NEKST: Do you conceive contests and online promotions differently for baby acts as opposed to superstars?
Smythe: Absolutely. When trying to attract attention with new acts you set the least amount of hurdles, clicks or fences. For superstar acts, however, it’s about engaging, entertaining and retaining the people who have so graciously decided to be a part of our community. Navigating online is already a part of the Digital Native’s DNA, but some of our superstar clients might be a bit older and you need to consider their older fans as well.
NEKST: How do you advise clients regarding volatile subjects?
Smythe: Post in a way that starts a conversation. But really, do you have to post about, say, politics? Because then your fans are fighting each other and it becomes combative. Stars are like broadcasters with their own network so consider your programming. I want my clients to be authentic, but that can be a double-edged sword. Maybe the artist’s volatile opinion doesn’t live up to a fan’s perception of who they are. Now it affects if they like your art. I always encourage authenticity, but think before you tweet or key. Make sure it’s worth it, just like in real life. I’ve been on both sides of crisis management and it can be stressful because people will take it to the next level and the crazies are the most vocal. Assume you are having a conversation with somebody and they are entitled to have an opinion back when you have an opinion.

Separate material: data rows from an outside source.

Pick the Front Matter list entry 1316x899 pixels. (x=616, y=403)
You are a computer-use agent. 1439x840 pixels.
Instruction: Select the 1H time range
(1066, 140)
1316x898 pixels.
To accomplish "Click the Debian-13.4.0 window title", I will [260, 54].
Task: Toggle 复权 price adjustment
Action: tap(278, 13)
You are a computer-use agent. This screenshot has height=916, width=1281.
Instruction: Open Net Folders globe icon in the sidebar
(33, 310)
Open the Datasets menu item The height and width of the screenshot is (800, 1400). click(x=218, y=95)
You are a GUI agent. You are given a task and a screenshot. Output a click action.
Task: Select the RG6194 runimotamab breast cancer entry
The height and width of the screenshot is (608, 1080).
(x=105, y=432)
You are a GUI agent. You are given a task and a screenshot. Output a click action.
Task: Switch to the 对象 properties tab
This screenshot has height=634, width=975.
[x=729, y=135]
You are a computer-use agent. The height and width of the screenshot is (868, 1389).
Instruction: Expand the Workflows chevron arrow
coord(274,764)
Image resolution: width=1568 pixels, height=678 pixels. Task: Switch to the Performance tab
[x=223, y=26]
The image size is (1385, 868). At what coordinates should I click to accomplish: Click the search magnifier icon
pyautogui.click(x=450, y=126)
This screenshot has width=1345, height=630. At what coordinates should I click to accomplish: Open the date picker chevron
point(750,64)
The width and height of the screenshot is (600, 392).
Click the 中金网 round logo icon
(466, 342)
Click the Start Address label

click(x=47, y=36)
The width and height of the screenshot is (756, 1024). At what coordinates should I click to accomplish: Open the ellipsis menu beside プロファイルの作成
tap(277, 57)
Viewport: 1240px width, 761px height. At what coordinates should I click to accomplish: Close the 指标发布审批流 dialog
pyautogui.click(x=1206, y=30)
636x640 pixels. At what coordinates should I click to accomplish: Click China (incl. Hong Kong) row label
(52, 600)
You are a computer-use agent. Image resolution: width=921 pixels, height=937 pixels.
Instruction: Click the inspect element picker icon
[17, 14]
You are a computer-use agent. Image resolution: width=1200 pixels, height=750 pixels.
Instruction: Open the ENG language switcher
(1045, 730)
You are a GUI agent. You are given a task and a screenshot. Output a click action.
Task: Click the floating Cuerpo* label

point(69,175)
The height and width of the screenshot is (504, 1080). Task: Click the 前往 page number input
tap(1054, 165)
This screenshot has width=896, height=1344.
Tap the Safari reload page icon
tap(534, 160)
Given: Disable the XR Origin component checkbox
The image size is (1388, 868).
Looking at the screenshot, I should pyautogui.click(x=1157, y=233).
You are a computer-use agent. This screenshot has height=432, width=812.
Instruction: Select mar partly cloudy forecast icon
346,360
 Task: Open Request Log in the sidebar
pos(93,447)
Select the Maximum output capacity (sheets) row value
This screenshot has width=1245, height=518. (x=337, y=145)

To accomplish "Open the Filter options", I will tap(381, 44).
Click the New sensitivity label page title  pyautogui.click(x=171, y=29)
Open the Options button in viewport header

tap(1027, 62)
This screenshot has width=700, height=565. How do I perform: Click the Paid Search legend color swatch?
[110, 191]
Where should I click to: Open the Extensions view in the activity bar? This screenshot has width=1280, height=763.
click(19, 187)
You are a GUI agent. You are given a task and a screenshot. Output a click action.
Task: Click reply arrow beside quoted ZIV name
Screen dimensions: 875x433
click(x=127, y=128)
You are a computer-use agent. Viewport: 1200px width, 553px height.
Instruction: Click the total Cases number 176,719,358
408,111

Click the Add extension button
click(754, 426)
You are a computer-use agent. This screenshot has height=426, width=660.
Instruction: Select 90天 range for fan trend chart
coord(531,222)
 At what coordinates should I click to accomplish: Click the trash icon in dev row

NEKST: Thoughts about the future?
Smythe: Digital marketing is becoming universal. If you are a sales person you need to be a digital sales person. If you’re in promotion you need to understand how to do digital promotions that correlate with your terrestrial partners. I love being able to take on different projects. It keeps us sharp and I don’t ever sit still. We couldn’t be more lucky and thankful to be doing what we get to do!